**Apply what you read:**
1 - According to the article on the GRASP crime-mapping software, why is the program free?
2 - Do these statements agree with the article on the GRASP crime-mapping software? Answer yes or no for each and quote the words that decide it. (a) GRASP was developed together with the National Institute of Justice. (b) Installing GRASP demands a high level of technical skill. (c) GRASP is being tested in the San Francisco Bay Area.
3 - Pick up the article on the GRASP crime-mapping software after its last sentence and carry it forward.

**Quoted passage:**
+---+

Crossing county or state lines was no problem for the Beltway Snipers, John Muhammad and Lee Boyd Malvo. But for the law enforcement officials on their trail, jurisdictional boundaries proved to be a major obstacle. A new software program developed by University of Virginia Systems Engineering Professor Donald Brown and his colleagues will help localities overcome this barrier by allowing them to share information contained in their individual geographic information systems (GIS). Shared information will give them the regional perspective necessary to chart the activity of criminals who are increasingly mobile.

The new program is called GRASP, which stands for Geospatial Repository for Analysis and Safety Planning. It builds on the growing acceptance of GIS as an important tool in analyzing and tracking crime. Developed in conjunction with the National Institute of Justice, GRASP is an online spatial data repository that can accommodate data from all major GIS programs.

“GRASP translates the information from these systems and makes it available in a common format,” Brown says. With GRASP up and running, geographically and functionally related agencies can pool their spatial information and view it online in a secure environment.”

In designing GRASP, Brown and his team considered the needs of local law enforcement. It doesn’t require a high degree of technical skill to install, use, or maintain. And because it is based on nonproprietary software, the program is free.

While GRASP may prove useful in tracking serial killers like Muhammad and Malvo, Brown foresees that another use of GRASP will be to track the activities of gangs, which have become a problem in rural areas , as well as in cities. GRASP is currently being tested in the San Francisco Bay Area.

+---+

Stored data entries:
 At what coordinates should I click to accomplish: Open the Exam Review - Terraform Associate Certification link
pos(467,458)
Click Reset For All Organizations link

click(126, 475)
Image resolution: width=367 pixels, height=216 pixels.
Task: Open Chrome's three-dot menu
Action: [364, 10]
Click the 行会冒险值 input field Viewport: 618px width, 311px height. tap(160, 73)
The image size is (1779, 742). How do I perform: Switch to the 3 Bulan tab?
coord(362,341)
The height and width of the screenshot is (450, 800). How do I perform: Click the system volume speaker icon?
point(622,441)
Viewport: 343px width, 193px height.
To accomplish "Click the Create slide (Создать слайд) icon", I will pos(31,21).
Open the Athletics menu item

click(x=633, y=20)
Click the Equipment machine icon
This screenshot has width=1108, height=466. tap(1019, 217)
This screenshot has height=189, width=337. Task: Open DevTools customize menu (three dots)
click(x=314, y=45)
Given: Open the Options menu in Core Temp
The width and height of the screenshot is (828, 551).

+---+

**Solved tasks:**
1 - GRASP is free because it is built on nonproprietary software.

2 -
(a) Yes: "Developed in conjunction with the National Institute of Justice"
(b) No: "It doesn’t require a high degree of technical skill to install, use, or maintain."
(c) Yes: "GRASP is currently being tested in the San Francisco Bay Area."

3 -
Donald Brown is chair of the University of Virginia School of Engineering and Applied Science Department of Systems and Information Engineering. He recently received the IEEE Research Achievement Award from the Systems, Man, and Cybernetics Society and the Intelligent Transportation Systems Society of the IEEE in recognition of his “sustained contributions in the area of security and intelligence informatics.”

Brown is also principle investigator on a Keck Foundation Grant to fund the W. M. Keck Foundation Center for THz Spectroscopy for Biological Materials. Brown and Michael DeVore of the Systems and Information Engineering Department; Robert Weikle, Thomas Crowe, Tatiana Globus and Boris Gelmont of the Charles L. Brown Department of Electrical and Computer Engineering ; and Lukas Tamm of the Molecular Physiology and Biological Physics Department and a team of graduate students will work to develop a device for using the terahertz spectrum to study biological molecules.